**Text section**
Women’s mental health after an induced abortion – a scoping review
Most of the women with mental health challenges after an induced abortion had had similar challenges before the pregnancy.
Background: A total of 11,081 induced abortions (IAs) were performed in Norway in 2020. In recent years, there has been a growing focus on women’s sexual and reproductive health. Nevertheless, there is little research on women’s emotional health after an IA, or on whether abortion puts a major strain on women’s mental health.
Objective: The objective of the study was to summarise knowledge on women’s experiences with IA and subsequent mental health problems in countries where abortion laws are similar to those of Norway.
Method: We used the scoping review method, and research articles were retrieved from CINAHL, MEDLINE and PsycINFO. Peer-reviewed articles from the Netherlands, Finland, Sweden and Norway published between 1 January 2011 and 25 February 2020 were included. The search identified 1156 articles, 13 of which matched the inclusion criteria and were included. The coding of the texts was inspired by Braun and Clarke’s thematic analysis.
Results: The scoping review found little evidence to suggest that women experience mental health challenges as a result of an IA. It shows that it was the experiences and life events before pregnancy that had the greatest impact on women’s mental health after an IA. Being subjected to psychological or physical violence at any point in their life were particularly prominent factors. The findings indicate that women with a pre-pregnancy psychiatric history have a higher risk of experiencing mental health challenges after an abortion.
Conclusion: The study shows the importance of being aware that external factors such as unemployment may have an impact on women’s mental health after an IA. Most women who experienced mental health challenges after an IA already had challenges before pregnancy. It may therefore be appropriate to pay particular attention to how women with a psychiatric history deal with abortion. This would enable healthcare personnel to initiate relevant health care at an early stage.
In the late 1970s and 1980s, abortion laws were liberalised in Norway, Sweden, the Netherlands and Finland (1, 2). This means that women are free to contact various agencies to arrange an abortion at a hospital before the end of the 12th and 24th week of gestation, depending on which country they live in (3–5). Abortions are free for all residents of the country in question (3, 5–6), except in Finland, where a standard fee is charged for the consultation (7).
Norway has the highest incidence of IAs in the world. In 2020, a total of 11,081 women underwent an abortion in Norway (8). The number of IAs has been declining since 2008. Since the abortion register was established in 1967, the number of abortions among women aged 15–29 is now at a record low (9). The conditions for undergoing an abortion in Norway are regulated through the Abortion Act (10).

**Tasks for this exercise**
#1 List the databases that the scoping review on mental health after induced abortion used to retrieve its research articles.
#2 Extend the scoping review on mental health after induced abortion with a paragraph that picks up after its final sentence.
The entries that follow are from a separate source and are not part of the abortion review.

(Saved entries)
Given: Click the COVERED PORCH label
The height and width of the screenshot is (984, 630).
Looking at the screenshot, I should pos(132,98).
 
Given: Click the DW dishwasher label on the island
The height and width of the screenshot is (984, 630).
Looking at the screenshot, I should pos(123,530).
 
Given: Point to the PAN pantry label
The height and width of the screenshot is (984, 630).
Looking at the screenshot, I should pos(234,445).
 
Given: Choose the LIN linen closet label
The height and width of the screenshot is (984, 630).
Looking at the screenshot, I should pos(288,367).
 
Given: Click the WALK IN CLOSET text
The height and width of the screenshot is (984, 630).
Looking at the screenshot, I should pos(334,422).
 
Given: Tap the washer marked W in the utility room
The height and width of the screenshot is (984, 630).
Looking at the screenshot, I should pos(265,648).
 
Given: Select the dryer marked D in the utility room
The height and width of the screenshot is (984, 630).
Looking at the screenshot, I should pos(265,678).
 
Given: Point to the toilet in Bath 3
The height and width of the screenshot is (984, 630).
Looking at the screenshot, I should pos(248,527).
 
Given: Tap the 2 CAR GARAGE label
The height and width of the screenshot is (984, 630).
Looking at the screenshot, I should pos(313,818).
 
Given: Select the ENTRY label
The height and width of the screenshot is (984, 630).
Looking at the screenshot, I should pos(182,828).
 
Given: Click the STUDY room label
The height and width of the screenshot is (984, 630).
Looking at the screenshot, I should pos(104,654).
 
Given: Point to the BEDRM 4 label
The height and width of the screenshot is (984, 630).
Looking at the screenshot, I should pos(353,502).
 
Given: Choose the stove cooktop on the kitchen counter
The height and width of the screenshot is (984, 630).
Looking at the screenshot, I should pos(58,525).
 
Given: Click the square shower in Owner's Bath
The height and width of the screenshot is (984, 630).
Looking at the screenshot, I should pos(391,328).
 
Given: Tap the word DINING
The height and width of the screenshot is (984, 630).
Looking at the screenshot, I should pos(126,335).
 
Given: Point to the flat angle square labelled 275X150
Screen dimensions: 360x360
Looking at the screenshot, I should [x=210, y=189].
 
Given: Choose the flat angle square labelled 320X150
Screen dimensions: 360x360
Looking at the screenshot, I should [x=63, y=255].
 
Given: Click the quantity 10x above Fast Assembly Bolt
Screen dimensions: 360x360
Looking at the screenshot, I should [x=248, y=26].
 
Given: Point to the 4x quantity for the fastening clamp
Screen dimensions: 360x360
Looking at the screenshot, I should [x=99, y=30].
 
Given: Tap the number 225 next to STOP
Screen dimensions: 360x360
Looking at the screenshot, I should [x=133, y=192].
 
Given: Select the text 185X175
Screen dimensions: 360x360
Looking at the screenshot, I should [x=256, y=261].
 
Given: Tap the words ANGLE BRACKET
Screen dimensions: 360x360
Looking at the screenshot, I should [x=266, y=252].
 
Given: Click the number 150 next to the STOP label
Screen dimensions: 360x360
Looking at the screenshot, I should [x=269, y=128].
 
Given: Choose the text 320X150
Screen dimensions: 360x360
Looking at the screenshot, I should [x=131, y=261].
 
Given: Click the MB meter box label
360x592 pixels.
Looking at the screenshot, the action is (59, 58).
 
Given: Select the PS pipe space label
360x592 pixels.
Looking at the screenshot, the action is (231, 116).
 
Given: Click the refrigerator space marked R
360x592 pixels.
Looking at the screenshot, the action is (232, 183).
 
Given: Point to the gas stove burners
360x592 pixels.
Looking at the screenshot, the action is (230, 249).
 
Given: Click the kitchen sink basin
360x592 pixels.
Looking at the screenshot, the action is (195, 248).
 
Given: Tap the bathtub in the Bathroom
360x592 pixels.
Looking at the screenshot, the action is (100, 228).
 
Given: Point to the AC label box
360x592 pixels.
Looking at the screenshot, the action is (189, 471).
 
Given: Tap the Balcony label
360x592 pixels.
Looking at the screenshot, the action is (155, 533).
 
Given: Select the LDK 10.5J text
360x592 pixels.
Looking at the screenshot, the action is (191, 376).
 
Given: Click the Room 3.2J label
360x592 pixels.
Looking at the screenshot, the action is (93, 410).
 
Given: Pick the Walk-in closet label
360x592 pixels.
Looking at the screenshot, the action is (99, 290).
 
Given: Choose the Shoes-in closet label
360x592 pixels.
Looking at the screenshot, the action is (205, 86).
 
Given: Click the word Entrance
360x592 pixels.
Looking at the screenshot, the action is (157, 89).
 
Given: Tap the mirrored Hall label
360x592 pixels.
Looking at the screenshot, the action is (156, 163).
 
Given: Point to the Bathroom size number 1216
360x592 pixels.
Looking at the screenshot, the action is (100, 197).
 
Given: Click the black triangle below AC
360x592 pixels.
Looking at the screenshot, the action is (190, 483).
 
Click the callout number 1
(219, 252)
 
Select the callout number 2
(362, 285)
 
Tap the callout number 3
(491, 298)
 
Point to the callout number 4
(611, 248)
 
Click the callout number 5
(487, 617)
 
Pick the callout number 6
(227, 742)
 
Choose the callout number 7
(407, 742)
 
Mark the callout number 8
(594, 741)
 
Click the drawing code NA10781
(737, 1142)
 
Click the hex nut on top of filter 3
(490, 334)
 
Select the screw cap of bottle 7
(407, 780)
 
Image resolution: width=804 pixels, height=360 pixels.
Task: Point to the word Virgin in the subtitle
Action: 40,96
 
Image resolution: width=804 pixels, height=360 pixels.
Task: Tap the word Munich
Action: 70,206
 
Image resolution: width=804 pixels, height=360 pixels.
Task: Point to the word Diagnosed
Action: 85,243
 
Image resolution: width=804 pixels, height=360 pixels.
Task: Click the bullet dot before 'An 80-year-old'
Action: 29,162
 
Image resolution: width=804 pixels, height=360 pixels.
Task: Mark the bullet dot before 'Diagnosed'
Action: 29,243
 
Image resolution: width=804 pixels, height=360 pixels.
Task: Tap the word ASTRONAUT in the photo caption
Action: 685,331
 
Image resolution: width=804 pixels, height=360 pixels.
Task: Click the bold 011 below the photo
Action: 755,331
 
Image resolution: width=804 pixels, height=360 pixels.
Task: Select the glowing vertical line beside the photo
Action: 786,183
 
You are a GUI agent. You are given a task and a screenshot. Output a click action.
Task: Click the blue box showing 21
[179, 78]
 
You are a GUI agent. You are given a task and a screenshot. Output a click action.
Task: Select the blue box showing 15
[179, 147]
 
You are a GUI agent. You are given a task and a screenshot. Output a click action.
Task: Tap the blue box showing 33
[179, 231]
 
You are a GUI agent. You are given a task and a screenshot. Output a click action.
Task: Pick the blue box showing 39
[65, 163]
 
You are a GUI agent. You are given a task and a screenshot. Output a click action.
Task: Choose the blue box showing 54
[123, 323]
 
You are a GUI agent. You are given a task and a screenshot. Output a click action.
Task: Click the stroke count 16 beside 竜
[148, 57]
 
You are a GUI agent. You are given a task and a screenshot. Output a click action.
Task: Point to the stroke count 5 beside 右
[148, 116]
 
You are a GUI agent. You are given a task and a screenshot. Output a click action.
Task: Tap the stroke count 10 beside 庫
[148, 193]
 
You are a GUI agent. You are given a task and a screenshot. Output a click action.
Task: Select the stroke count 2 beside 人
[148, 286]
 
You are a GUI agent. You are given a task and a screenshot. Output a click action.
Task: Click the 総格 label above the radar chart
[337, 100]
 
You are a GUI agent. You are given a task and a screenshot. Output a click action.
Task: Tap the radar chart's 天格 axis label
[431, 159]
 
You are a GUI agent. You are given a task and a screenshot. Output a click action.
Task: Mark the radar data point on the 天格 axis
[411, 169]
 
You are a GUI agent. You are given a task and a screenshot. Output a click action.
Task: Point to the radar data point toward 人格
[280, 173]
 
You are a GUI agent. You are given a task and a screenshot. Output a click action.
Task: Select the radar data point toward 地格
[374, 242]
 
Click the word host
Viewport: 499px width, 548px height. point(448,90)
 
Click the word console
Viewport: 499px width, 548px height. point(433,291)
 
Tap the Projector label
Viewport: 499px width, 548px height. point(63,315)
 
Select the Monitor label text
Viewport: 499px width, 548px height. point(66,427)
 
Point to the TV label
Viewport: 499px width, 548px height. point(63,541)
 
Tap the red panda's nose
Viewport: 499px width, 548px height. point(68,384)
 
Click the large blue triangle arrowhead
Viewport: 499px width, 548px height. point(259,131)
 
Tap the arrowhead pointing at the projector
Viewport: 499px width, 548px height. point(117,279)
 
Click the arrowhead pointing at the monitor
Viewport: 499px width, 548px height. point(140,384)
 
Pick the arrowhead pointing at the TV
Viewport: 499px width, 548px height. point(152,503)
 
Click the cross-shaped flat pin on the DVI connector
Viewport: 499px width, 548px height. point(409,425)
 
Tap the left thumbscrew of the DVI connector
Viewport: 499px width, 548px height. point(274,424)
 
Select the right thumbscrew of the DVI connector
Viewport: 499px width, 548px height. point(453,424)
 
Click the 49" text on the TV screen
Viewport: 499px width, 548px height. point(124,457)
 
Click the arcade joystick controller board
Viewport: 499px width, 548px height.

**Responses per task**
#1 CINAHL, MEDLINE, PsycINFO

#2
The first systematic literature review of psychiatric sequelae of abortion was published in 1966 by Simon and Senturia (11). They found that studies from the United States and Europe were not comparable because of the major differences in legislation and the higher quality of the studies from Europe. In subsequently published research, IA was associated with an increased incidence of post-abortion mental health problems, but few cases were directly attributable to IA (12). However, mental disorders were also shown to be significantly reduced after the women had an IA (13).
A typical finding in much of the international research is that women with mental disorders prior to pregnancy also experience mental disorders after having an abortion (14–19). Many of the women who considered having an abortion were worried about what others would think (20), and about parents and partners wanting to influence their decision (21, 22).
The pregnancy was described as a crisis for the women (13), in which they felt both shame and relief after having an abortion (22, 23). In this decision-making process, the women who considered having an abortion would have preferred greater visibility of healthcare personnel (24).
A literature search from 2020 only identified one systematic literature review on IA in Scandinavia, which was based on qualitative research (22). In our scoping review, we wanted to also include quantitative research in order to substantiate or bring out new points of view on the existing research, as recommended by Petersen et al. (22)
The inclusion of quantitative research is important for being able to convey verified information about how women are affected by IA in Sweden, the Netherlands, Finland, Norway and other countries with similar abortion laws.
This is particularly relevant given the United Nations’ launching of a new Sustainable Development Goal (SDG) in 2015, which has strengthened the focus on women’s sexual and reproductive health. SDG 5 is dedicated to gender equality and strengthening the position of girls and women in society. This includes Target 5.6: to ensure universal access to sexual and reproductive health and reproductive rights (25).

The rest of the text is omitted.